Cassis Ignazio · Bundesrat · 2022-03-10
Cassis Ignazio · Bundesrat · Tessin · 2022-03-10
Wortprotokoll
Die Schweiz setzt sich weltweit für gute Haftbedingungen ein. Zu ihrem Engagement in der Folterprävention gehört auch die Unterstützung von internationalen Überwachungsmechanismen, unter anderem des Comité européen pour la prévention de la torture (CPT). Die Einschätzungen und Empfehlungen des CPT fliessen in die Menschenrechtsaktivitäten der Schweiz ein.

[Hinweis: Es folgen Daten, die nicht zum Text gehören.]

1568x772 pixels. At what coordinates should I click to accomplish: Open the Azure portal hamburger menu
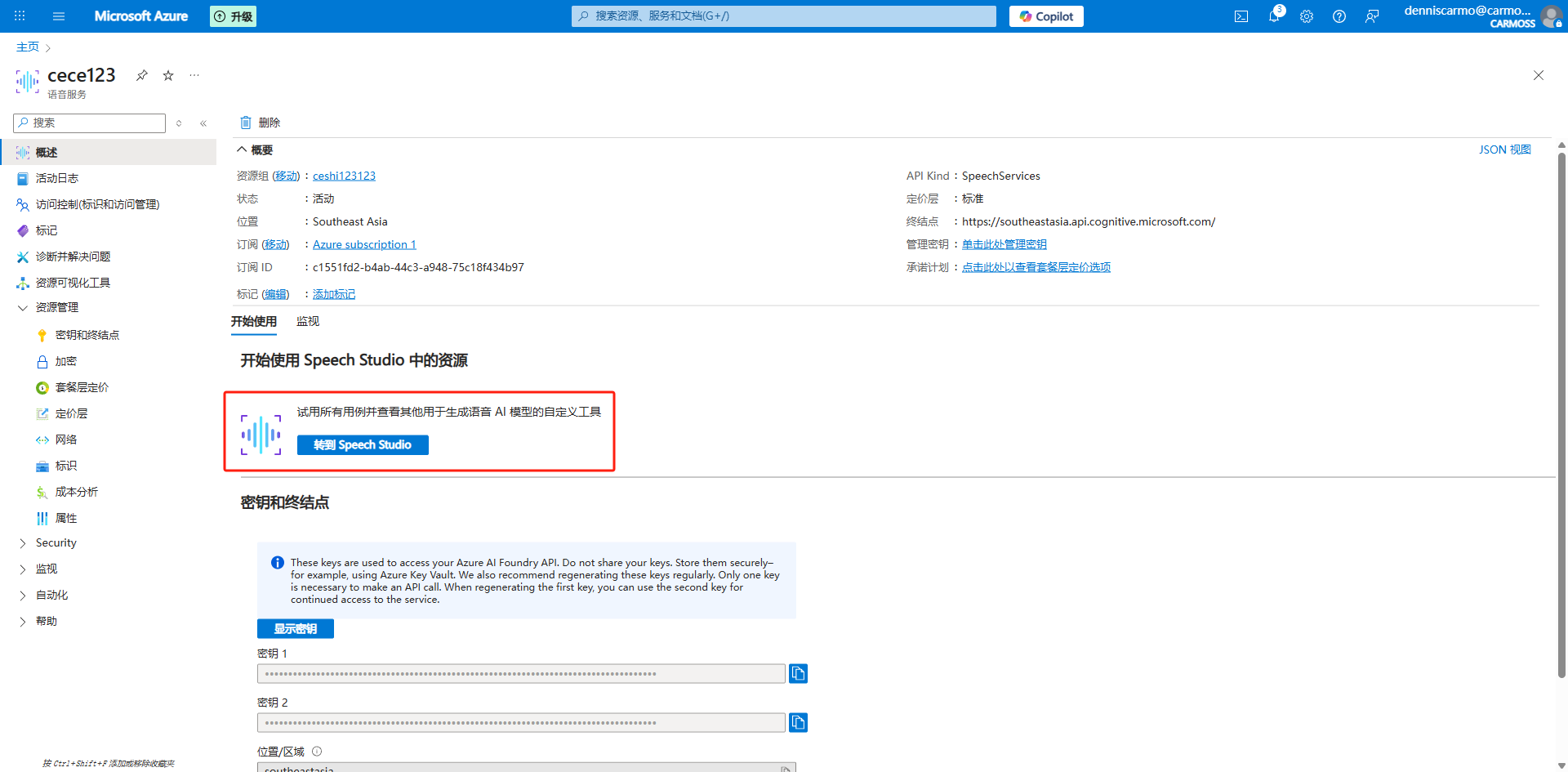(59, 16)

La Suisse entretient avec la Turquie un dialogue ouvert, critique, constructif, sur les droits de l'homme et l'Etat de droit, dans le cadre duquel est également abordé le sujet des conditions de détention. Au sein du Conseil de l'Europe, la Suisse rappelle régulièrement à la Turquie ses obligations internationales en matière de respect des droits de l'homme et de l'Etat de droit.
Dans le cadre de l'examen périodique universel de la Turquie effectué par le Conseil des droits de l'homme des Nations Unies en 2020, la Suisse a formulé une recommandation sur la prévention de la torture et sur la surveillance des lieux de détention. Elle soutient également un projet du Conseil de l'Europe visant à renforcer les commissions civiles de surveillance des prisons en Turquie.

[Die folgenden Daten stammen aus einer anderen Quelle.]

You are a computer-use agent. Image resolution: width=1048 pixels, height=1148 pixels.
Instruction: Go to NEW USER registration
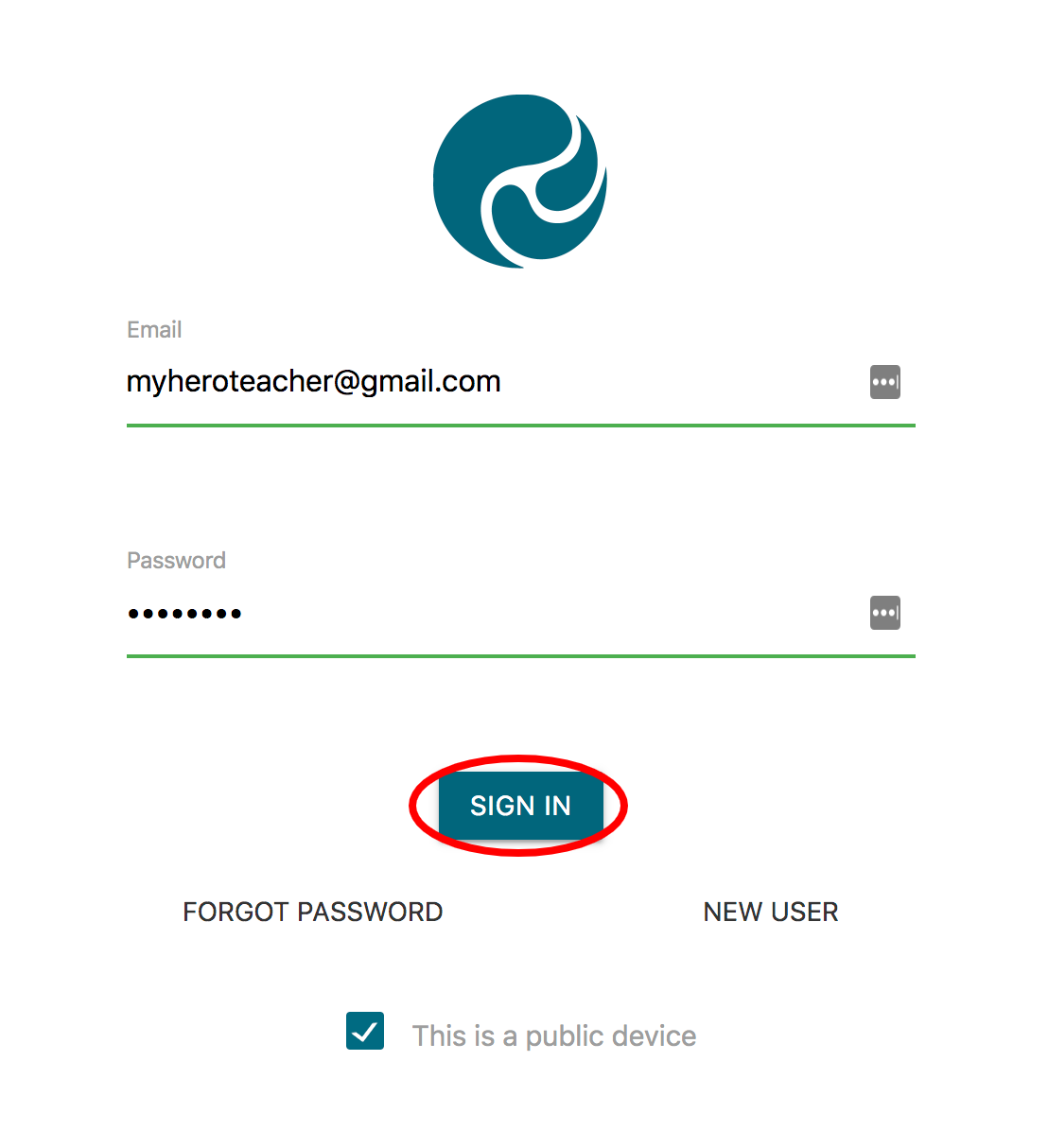[x=771, y=912]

Das CPT hat im Bericht zum Besuch in der Türkei von 2019 festgehalten, dass die Häftlinge der besuchten Anstalt generell korrekt behandelt worden seien, dies insbesondere auch in Bezug auf die medizinische Versorgung. Der Bericht beanstandete jedoch die mangelnde Möglichkeit der Gefangenen, einen regelmässigen Kontakt mit Familie und Anwälten zu pflegen. Das CPT forderte die türkischen Behörden auf, Besuche auf Wunsch der Gefangenen zu ermöglichen. Die Schweiz unterstützt diese Empfehlung. Der Einsatz der Schweiz für die Einhaltung des Verbots von Folter und[NB]Misshandlung ist ein Schwerpunkt der Leitlinien Menschenrechte 2021-2024 des EDA. Der Bundesrat erachtet das bisherige starke Engagement der Schweiz im multilateralen Rahmen als zielführender, um zur Verbesserung der Haftbedingungen in der Türkei beizutragen.
Aus diesem Grund beantragt der Bundesrat die Ablehnung der Motion.